[RECORDS — start]

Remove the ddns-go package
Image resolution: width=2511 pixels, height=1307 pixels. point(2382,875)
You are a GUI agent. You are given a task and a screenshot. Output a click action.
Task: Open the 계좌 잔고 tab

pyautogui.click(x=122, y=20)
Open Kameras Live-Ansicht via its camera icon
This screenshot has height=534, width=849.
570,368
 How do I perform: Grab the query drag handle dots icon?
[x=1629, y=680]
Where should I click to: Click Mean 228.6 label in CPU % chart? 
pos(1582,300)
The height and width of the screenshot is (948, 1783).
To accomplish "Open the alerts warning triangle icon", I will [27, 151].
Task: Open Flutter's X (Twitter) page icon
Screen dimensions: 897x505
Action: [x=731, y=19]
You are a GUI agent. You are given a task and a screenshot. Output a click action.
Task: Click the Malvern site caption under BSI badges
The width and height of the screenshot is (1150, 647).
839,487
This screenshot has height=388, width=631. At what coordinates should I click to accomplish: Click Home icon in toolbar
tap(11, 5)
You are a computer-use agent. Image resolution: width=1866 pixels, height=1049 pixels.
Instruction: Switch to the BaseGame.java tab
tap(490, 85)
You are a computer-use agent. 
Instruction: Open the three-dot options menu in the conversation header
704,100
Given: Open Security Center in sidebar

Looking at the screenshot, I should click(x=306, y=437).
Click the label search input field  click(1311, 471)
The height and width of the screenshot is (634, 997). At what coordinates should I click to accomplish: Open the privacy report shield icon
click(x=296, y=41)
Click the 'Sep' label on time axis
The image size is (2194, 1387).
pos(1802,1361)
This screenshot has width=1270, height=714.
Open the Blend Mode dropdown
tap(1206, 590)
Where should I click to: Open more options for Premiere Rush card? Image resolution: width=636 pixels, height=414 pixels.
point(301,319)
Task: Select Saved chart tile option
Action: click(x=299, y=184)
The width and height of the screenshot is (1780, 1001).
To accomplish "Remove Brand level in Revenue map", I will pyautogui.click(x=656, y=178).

[RECORDS — finish]

Check every line above for the string "computer" and copy those that have it.

You are a computer-use agent. Image resolution: width=1866 pixels, height=1049 pixels.
You are a computer-use agent. 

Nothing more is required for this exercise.